(What needs to be done) What is needed is a word-for-word copy of every record below, minus the pictures.
** Opening Data extract block **
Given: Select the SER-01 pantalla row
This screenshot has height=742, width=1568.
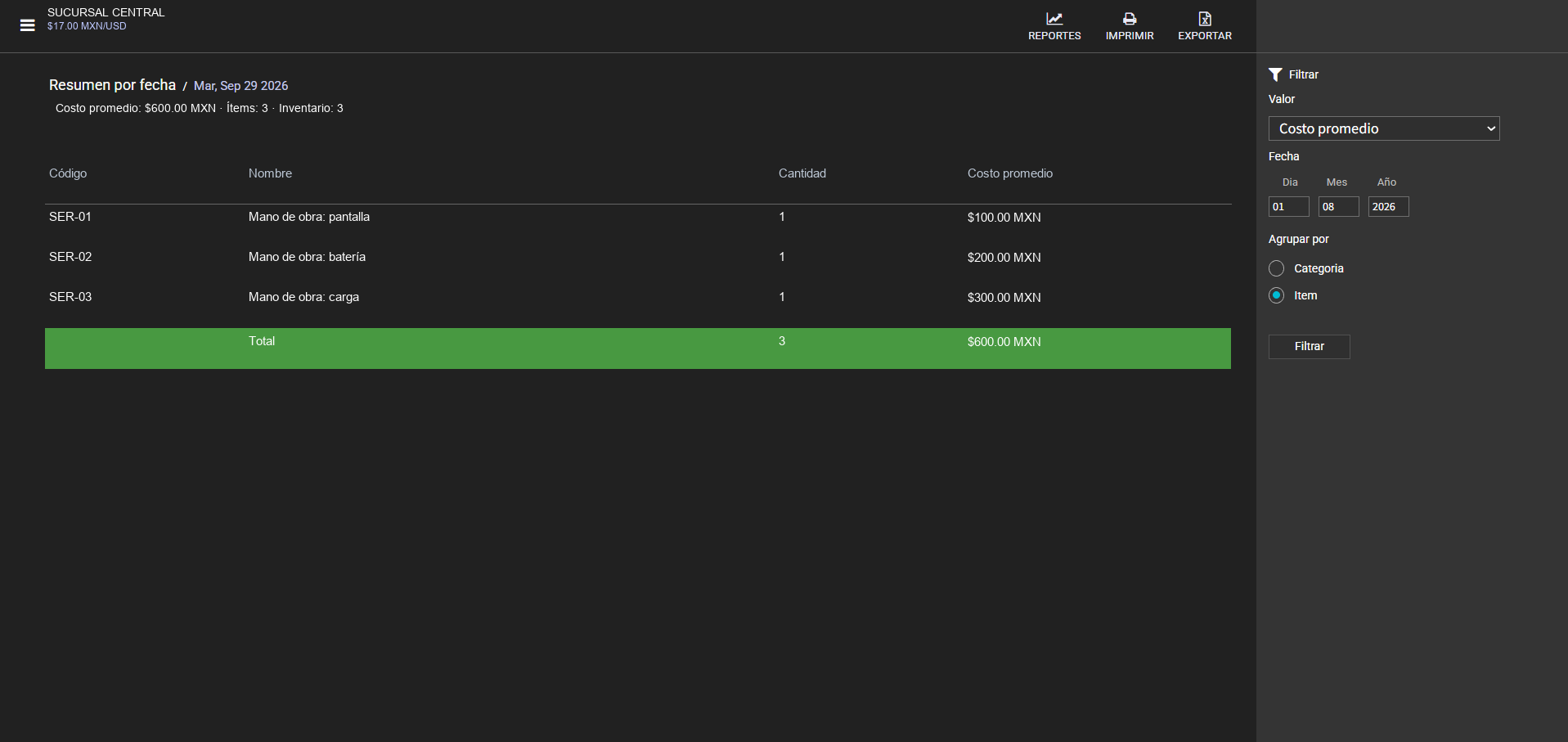Looking at the screenshot, I should [638, 217].
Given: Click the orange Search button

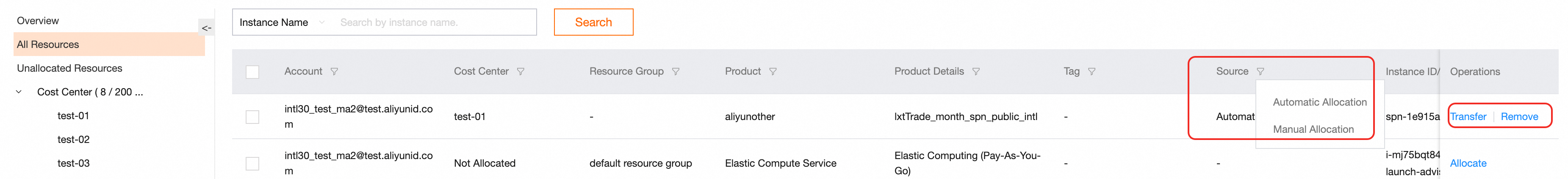Looking at the screenshot, I should 593,22.
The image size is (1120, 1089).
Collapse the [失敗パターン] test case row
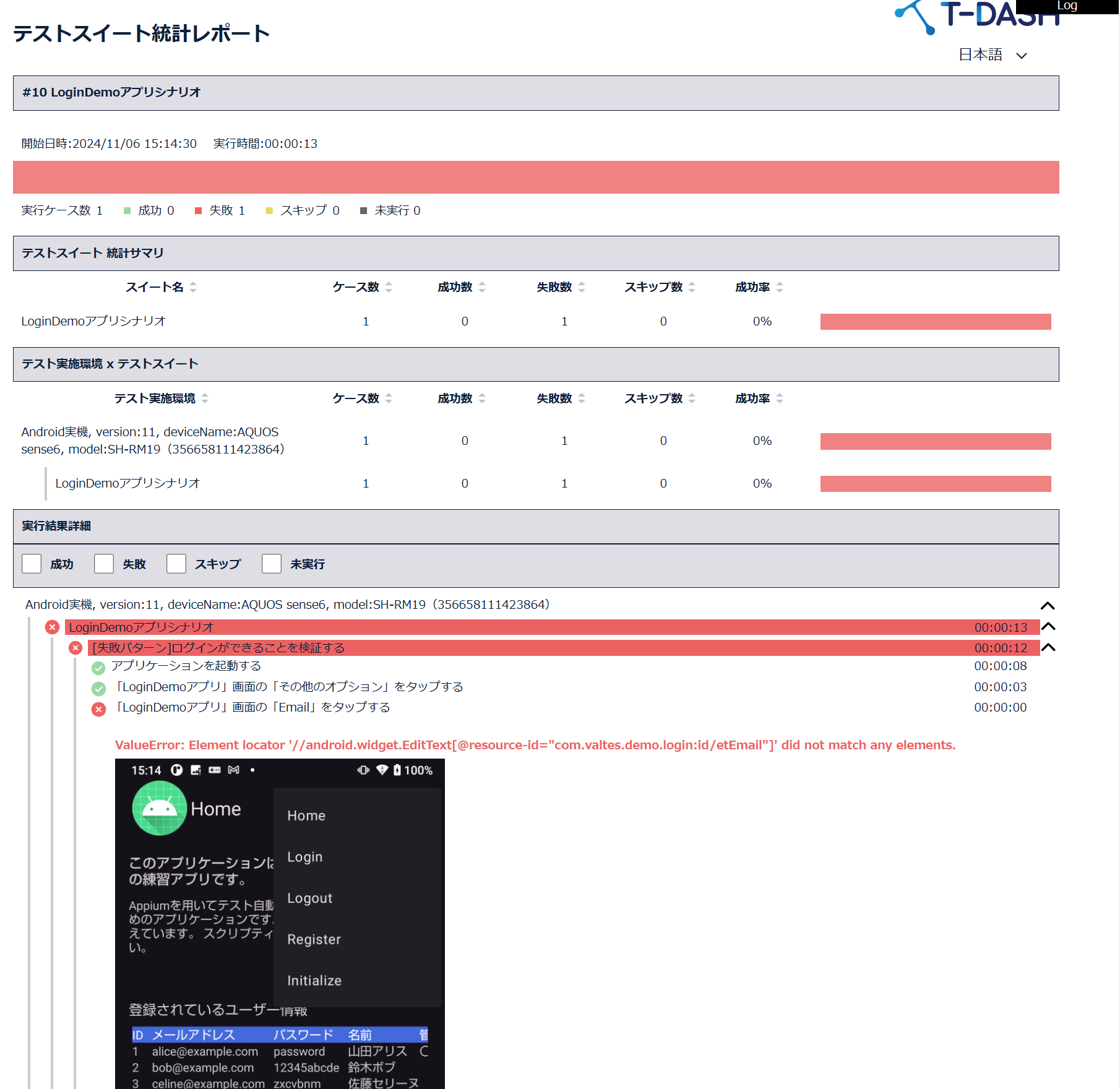point(1048,648)
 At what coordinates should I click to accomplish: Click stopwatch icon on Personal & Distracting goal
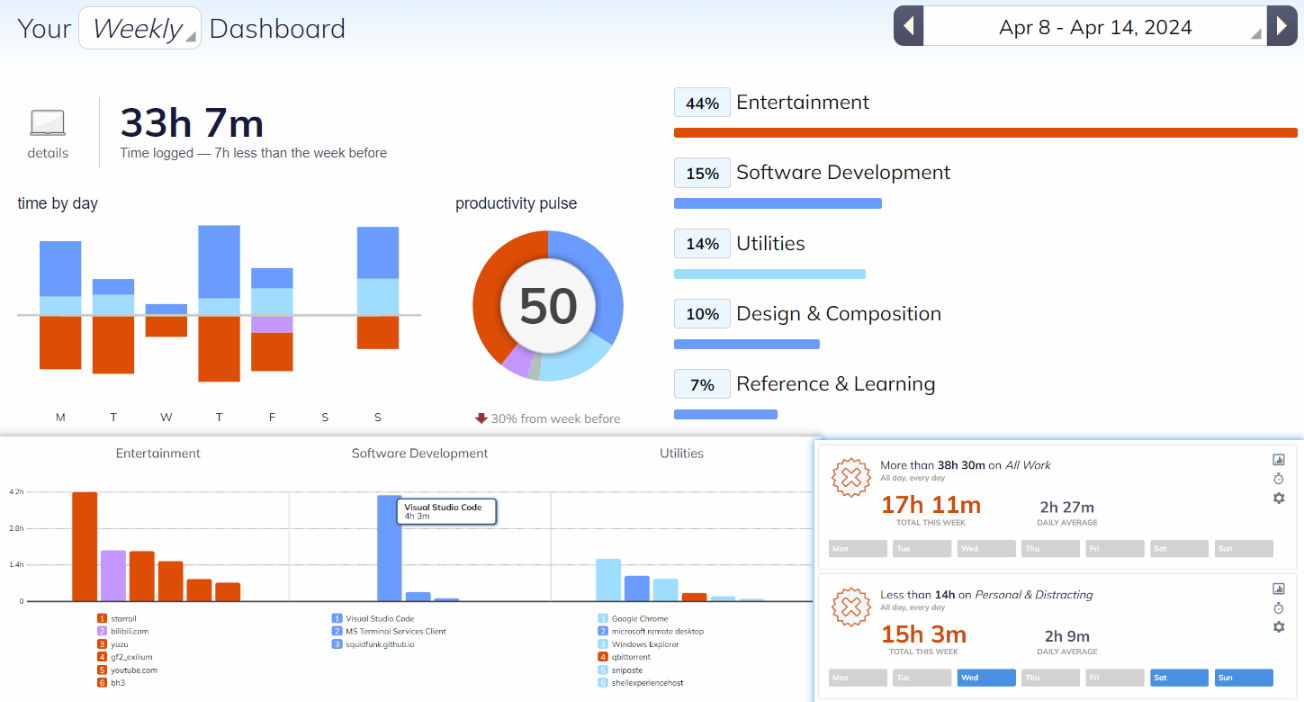(1278, 608)
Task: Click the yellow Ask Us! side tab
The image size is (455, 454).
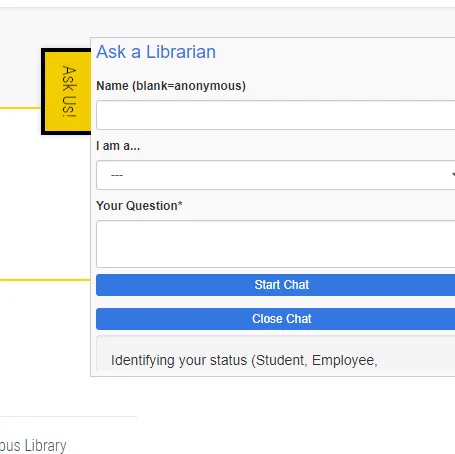Action: click(68, 92)
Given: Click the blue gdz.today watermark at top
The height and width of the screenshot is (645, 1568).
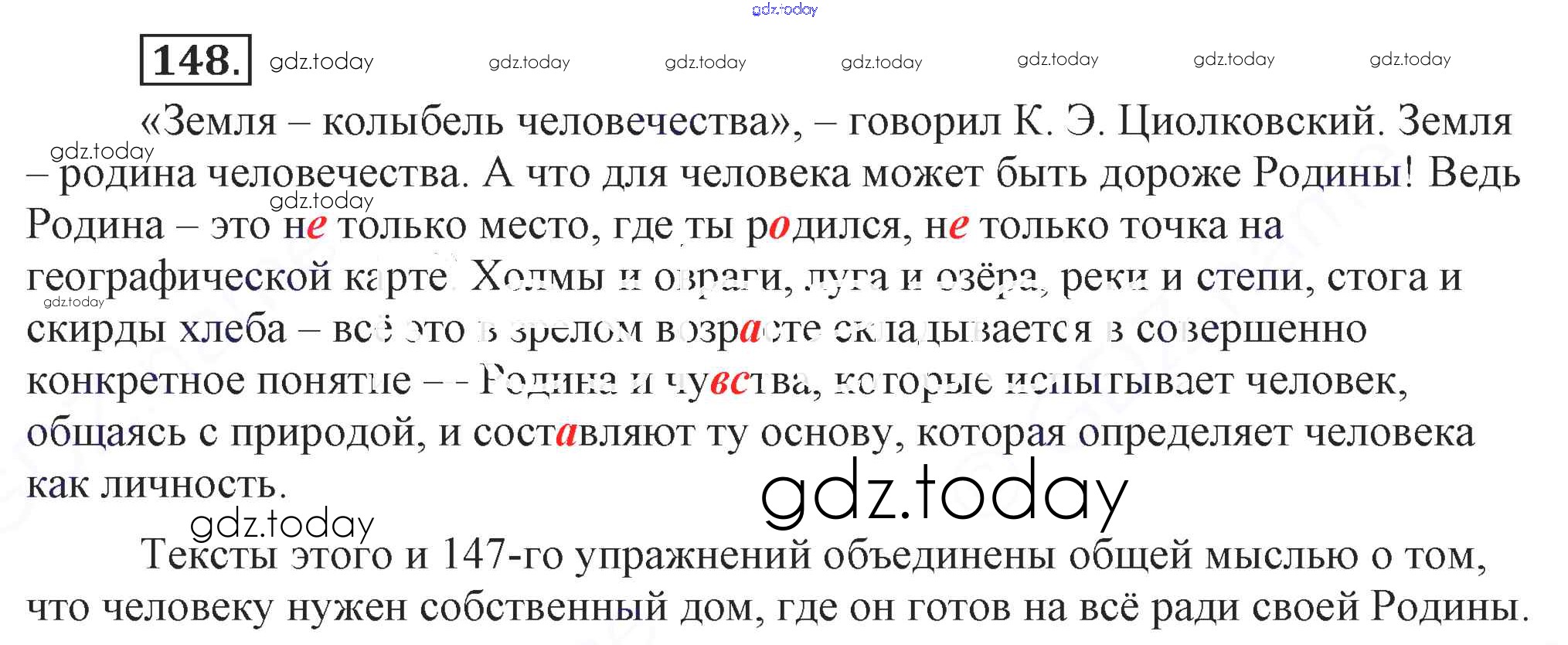Looking at the screenshot, I should pos(784,9).
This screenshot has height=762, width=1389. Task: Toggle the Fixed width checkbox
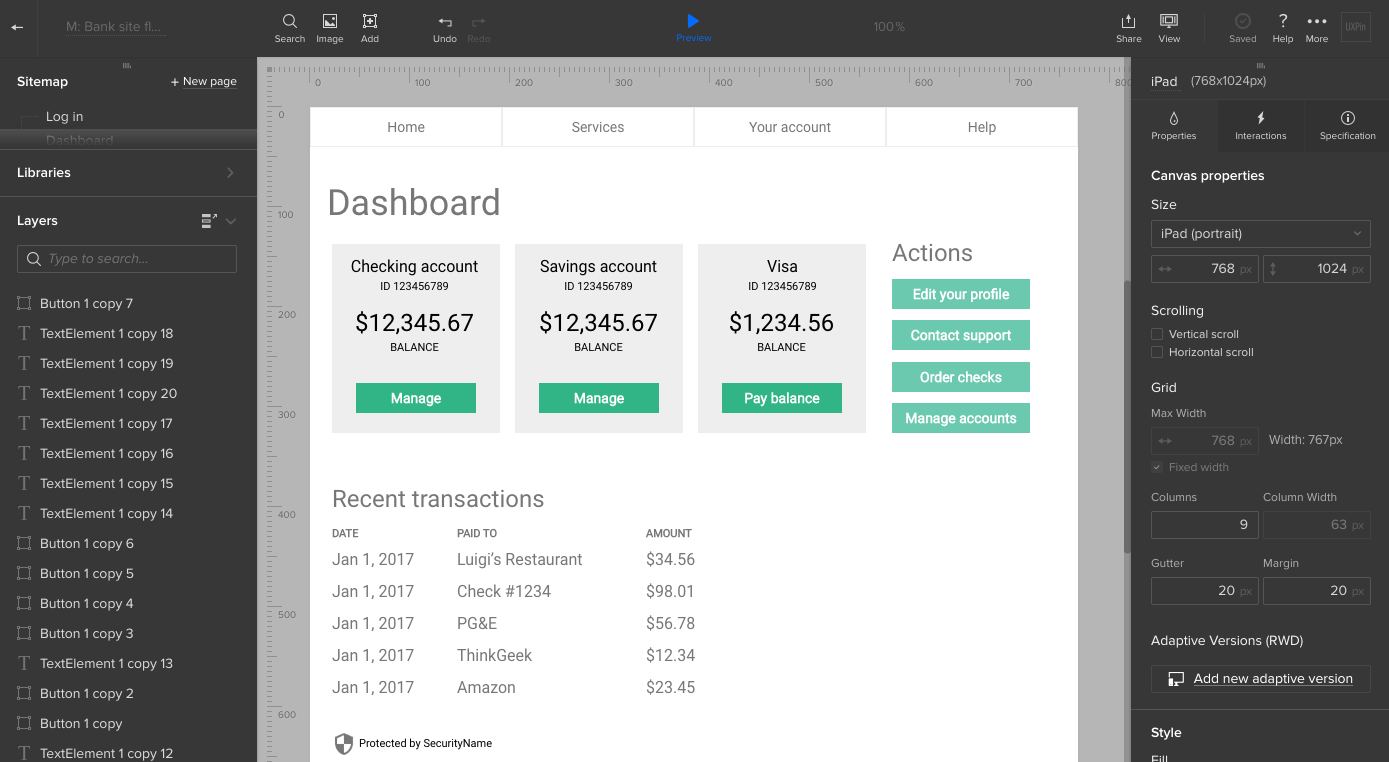click(x=1157, y=467)
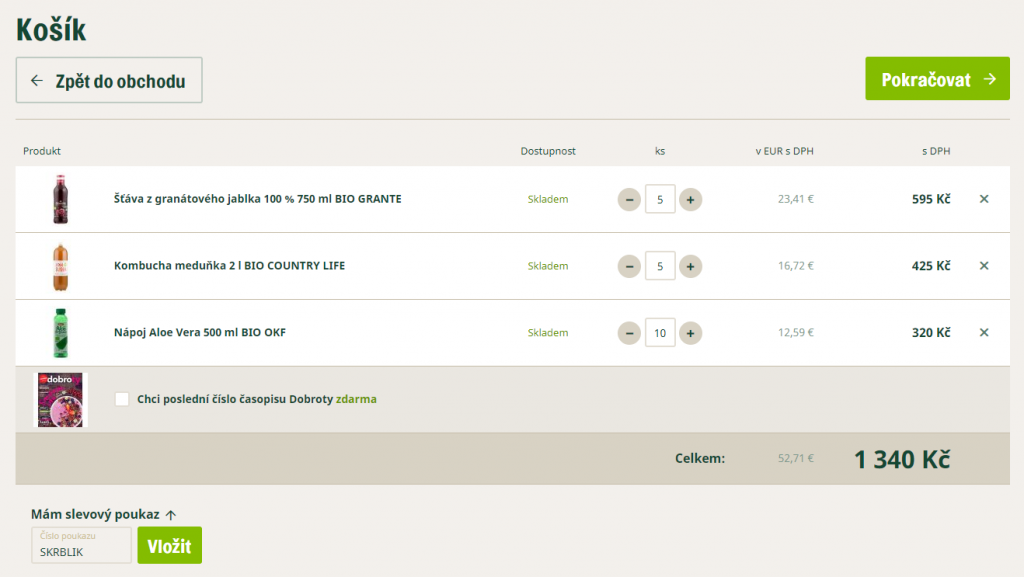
** Closing Data extract block **
(Answer below)
Given: Select the SER-01 pantalla row
This screenshot has height=742, width=1568.
Looking at the screenshot, I should [638, 217].
Given: Click the orange Search button

Looking at the screenshot, I should 593,22.
The image size is (1120, 1089).
Collapse the [失敗パターン] test case row
point(1048,648)
 At what coordinates should I click to accomplish: Click stopwatch icon on Personal & Distracting goal
(1278, 608)
Task: Click the yellow Ask Us! side tab
The image size is (455, 454).
Action: click(68, 92)
Given: Click the blue gdz.today watermark at top
The height and width of the screenshot is (645, 1568).
Looking at the screenshot, I should pos(784,9).
This screenshot has height=762, width=1389. Task: Toggle the Fixed width checkbox
click(x=1157, y=467)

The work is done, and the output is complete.